*AIM OF THE TASK:*
All lines in the data bearing the string "custom" should be identified and copied.

* * *

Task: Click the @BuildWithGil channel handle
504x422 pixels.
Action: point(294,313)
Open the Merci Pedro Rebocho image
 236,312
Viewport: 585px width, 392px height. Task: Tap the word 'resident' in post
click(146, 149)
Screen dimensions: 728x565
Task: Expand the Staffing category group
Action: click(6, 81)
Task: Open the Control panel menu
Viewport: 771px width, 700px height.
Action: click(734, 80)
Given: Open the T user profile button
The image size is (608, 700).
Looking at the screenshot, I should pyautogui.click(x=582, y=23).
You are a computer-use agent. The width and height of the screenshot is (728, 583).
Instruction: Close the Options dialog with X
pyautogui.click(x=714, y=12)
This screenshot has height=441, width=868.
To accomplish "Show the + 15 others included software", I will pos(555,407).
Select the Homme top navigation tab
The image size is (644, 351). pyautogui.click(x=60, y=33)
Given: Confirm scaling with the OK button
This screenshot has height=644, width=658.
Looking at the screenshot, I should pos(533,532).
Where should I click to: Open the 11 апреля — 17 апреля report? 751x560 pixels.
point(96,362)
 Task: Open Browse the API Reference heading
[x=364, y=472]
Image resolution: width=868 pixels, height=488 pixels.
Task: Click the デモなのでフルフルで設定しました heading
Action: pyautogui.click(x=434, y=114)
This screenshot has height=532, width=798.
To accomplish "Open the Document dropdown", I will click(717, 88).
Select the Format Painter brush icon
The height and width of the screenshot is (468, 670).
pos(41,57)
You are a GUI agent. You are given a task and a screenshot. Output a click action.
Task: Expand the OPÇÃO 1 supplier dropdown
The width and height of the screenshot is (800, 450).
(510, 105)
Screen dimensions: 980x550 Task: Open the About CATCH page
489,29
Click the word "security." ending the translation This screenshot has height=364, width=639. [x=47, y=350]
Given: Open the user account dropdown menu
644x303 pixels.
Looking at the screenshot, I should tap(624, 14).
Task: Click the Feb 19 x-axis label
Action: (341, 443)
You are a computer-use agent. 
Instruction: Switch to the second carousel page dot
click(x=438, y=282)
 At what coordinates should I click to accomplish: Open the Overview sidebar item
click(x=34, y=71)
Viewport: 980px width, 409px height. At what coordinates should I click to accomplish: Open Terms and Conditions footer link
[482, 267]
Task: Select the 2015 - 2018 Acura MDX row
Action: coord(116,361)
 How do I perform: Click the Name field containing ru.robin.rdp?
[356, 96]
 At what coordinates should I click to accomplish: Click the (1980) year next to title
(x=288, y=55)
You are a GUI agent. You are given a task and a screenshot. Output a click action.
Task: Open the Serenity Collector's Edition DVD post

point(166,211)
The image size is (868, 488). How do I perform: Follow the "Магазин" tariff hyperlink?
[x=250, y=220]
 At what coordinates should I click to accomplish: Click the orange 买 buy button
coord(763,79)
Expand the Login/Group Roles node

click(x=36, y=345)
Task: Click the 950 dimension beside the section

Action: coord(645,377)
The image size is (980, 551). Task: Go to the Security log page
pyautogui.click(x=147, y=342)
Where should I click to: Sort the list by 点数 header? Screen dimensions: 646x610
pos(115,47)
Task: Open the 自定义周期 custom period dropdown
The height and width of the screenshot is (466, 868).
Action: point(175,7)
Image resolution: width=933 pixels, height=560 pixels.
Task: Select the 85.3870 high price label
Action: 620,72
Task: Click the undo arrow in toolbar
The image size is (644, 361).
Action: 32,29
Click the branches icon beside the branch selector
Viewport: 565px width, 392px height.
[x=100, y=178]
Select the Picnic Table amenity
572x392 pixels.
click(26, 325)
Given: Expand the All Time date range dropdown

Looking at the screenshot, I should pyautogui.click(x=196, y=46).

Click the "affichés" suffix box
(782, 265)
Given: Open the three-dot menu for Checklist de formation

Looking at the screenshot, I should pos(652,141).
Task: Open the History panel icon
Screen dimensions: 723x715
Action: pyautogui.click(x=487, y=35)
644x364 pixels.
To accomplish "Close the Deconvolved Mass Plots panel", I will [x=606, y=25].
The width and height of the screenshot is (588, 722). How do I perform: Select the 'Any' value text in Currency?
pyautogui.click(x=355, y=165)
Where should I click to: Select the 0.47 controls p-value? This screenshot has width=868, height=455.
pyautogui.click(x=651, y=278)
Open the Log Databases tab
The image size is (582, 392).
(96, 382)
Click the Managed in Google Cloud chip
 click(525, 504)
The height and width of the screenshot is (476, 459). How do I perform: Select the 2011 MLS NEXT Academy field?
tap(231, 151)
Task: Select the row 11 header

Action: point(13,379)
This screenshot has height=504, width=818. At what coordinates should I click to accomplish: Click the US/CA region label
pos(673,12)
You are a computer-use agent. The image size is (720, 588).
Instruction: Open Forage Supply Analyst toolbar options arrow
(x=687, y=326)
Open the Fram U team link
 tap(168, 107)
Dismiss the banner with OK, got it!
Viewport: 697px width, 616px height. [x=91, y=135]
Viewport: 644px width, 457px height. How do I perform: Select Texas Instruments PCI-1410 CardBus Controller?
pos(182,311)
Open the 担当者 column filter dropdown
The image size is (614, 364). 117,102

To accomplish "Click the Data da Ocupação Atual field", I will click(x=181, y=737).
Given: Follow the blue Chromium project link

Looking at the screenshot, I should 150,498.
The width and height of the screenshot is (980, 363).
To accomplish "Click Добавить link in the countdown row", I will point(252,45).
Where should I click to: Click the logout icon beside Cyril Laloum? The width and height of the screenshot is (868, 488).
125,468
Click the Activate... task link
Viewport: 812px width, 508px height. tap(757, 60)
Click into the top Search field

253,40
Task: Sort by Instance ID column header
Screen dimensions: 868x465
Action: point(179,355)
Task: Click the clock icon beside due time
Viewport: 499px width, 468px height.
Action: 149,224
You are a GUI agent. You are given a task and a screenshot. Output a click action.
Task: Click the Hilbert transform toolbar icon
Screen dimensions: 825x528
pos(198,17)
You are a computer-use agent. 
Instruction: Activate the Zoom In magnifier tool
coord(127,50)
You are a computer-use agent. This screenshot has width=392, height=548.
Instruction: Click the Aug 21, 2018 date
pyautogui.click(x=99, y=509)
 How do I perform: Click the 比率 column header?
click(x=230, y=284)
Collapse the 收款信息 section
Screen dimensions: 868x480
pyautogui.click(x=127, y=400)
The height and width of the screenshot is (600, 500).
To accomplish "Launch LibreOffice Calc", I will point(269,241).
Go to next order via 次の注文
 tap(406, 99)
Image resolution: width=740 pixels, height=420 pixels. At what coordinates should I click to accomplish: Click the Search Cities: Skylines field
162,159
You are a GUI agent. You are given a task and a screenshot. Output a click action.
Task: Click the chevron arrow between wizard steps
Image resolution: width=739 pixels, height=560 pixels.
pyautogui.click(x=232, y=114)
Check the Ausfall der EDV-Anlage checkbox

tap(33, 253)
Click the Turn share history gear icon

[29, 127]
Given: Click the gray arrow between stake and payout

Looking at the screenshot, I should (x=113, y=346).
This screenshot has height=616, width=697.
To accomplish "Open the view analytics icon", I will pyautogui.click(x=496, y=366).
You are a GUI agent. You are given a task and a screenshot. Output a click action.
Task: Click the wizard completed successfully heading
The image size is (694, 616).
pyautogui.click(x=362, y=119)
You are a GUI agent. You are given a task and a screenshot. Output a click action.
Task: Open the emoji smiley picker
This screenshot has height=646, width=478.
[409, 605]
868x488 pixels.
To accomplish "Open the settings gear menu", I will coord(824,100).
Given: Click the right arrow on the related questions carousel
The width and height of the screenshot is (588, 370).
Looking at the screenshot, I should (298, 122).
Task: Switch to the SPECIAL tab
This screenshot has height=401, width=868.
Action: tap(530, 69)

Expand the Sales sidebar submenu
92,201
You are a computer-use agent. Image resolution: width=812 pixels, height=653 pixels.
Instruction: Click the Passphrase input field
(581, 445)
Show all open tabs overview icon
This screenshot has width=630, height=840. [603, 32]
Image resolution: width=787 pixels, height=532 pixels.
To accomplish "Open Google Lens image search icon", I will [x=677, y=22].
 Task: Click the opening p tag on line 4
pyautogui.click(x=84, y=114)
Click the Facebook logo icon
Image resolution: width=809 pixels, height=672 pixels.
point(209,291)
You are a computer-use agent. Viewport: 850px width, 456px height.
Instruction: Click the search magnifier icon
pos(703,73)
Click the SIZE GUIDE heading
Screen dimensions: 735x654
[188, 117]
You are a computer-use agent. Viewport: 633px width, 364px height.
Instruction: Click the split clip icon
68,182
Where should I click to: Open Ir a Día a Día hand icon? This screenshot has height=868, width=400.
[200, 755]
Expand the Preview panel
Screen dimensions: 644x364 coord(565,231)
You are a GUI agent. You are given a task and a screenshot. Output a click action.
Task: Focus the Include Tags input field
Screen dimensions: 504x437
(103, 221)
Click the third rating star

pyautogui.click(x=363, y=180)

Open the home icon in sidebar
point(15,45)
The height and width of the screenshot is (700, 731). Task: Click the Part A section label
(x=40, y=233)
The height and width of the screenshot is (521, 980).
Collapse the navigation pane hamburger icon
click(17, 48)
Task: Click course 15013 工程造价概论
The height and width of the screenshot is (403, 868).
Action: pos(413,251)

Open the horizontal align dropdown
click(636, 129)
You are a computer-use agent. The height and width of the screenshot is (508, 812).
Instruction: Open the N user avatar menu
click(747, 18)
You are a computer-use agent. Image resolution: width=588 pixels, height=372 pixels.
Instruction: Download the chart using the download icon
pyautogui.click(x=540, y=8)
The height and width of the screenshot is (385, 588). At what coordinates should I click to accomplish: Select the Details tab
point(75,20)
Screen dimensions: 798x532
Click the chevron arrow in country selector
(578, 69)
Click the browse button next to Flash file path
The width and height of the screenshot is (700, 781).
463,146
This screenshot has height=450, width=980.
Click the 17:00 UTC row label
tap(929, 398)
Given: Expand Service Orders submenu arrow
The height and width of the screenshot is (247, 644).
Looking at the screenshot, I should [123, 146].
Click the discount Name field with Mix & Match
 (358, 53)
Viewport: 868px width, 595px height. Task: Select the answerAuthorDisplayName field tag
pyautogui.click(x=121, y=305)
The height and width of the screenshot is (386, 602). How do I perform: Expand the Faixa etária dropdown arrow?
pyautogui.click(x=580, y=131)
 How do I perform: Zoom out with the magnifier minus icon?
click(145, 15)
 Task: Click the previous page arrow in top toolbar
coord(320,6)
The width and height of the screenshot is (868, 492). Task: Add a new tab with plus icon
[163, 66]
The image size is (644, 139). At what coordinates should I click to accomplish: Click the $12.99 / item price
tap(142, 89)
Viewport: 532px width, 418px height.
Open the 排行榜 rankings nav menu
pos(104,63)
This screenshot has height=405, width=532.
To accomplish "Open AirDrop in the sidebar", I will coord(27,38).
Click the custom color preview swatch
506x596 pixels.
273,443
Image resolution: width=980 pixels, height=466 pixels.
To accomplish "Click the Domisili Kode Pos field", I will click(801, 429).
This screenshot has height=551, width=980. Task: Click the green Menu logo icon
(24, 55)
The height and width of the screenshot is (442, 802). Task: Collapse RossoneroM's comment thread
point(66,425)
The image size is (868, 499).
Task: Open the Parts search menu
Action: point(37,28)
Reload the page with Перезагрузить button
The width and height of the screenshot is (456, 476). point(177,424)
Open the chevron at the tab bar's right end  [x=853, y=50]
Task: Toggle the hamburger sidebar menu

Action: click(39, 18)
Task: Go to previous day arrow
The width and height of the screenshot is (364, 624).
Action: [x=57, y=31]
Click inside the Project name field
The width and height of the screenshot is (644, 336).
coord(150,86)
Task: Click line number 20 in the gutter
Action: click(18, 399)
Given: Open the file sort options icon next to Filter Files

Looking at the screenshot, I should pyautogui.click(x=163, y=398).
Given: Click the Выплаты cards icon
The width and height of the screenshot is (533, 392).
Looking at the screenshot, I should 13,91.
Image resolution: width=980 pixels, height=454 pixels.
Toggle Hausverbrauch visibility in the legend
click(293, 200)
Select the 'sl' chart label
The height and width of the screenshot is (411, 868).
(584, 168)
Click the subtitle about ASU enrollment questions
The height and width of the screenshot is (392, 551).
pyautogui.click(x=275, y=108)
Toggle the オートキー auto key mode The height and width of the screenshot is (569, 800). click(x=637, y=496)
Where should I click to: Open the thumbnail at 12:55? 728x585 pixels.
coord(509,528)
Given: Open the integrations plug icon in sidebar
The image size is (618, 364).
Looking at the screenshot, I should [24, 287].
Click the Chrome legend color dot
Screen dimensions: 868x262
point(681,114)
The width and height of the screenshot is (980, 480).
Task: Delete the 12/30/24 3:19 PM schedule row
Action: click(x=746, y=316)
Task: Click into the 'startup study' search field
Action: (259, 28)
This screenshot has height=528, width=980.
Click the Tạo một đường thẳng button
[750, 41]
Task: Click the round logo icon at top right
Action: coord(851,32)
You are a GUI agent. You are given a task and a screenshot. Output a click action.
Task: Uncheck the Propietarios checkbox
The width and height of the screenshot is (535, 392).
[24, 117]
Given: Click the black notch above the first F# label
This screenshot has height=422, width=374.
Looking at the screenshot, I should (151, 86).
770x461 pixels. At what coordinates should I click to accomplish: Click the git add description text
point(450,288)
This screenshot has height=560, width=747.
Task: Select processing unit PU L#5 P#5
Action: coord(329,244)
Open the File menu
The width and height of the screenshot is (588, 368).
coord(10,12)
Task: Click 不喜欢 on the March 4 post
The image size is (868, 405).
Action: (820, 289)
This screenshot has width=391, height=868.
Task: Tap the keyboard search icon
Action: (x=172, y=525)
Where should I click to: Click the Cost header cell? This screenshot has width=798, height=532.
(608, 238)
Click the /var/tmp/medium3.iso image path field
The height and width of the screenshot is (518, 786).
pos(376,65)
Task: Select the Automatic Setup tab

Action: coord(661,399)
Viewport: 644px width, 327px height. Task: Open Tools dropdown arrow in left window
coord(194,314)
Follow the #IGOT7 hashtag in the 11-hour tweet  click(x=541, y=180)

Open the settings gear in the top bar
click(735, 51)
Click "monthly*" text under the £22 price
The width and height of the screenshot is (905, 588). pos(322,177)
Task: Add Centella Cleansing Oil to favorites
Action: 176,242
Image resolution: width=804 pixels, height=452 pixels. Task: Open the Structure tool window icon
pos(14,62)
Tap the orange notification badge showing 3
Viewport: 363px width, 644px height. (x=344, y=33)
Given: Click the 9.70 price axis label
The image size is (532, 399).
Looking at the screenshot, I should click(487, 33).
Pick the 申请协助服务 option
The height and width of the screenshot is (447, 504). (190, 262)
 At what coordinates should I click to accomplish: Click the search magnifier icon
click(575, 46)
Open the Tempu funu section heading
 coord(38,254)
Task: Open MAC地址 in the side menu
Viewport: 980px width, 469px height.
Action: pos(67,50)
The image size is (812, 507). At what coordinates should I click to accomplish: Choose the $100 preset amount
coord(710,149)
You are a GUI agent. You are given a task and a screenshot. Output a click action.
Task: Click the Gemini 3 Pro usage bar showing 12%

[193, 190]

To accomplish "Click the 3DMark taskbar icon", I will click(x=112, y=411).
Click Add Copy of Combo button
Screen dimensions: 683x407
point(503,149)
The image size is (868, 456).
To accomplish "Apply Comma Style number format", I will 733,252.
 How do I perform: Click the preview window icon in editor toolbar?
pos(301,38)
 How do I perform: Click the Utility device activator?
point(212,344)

* * *

*SOLUTION TO THE PROBLEM:*
Task: Open the 自定义周期 custom period dropdown
Click the custom color preview swatch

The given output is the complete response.